No fue ella la ilusión de una promesa, porque hizo una realidad de la
esperanza. No consagró el dogma de un partido, porque fue el amor
cristiano de una obra. No gobernó a una república, porque reinó en el
corazón de los humildes.
La siguieron los débiles, porque ella rindió a los poderosos. La
reconocieron los justos, porque ella condenó los privilegios. La amaron
los hambrientos, porque ella fue el pan de su justicia.
En la plaza de las multitudes selló su destino un 17 de octubre. Y,
desde la entraña misma de su pueblo, fue rebeldía, inspiración y nervio
al lado del caudillo que parió la patria.
Renunció a los honores del Estado para servir de consuelo al
sufrimiento. El dolor de los desposeídos crispó sus manos y un anhelo de
justicia fervorizó su sangre. La doctrina de Perón se hizo evangelio en
la obra de su vida, y agotó su sacrificio al servicio del pueblo.
En el invierno de una noche entró en la inmortalidad de los grandes. Y
un país, convertido en llanto, fue una larga sombra de gratitud y
silencio.
El crimen de los bárbaros desterró su imagen en la impiadosa conjura de
los odios. Peregrina en caja anónima, tuvo por sepulcro un suelo
extraño, y por lápida un nombre ajeno.
El pueblo la perdió en el día de la derrota. El pueblo la rescató en el amanecer de una victoria.

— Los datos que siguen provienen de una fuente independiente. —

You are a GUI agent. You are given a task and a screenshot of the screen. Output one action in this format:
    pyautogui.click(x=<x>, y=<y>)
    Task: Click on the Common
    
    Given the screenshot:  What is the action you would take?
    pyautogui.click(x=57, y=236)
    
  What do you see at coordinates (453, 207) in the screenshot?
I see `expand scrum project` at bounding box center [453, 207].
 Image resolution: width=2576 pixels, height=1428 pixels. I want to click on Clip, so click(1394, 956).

En la parábola del arrepentimiento y el pecado, volvió a la patria. Y la
patria le dio tumba junto al caudillo. Pero el odio de la infamia y la
violencia los separó, de nuevo, en la ciudad dividida de los muertos.
La magia de su signo alienta a quienes toman su bandera, y estremece a quienes siguen el eco de su historia.
Se llamaba Eva… Y en la lucha que ella emprendiera contra la injusticia de su pueblo ganará batallas al conjuro de su nombre.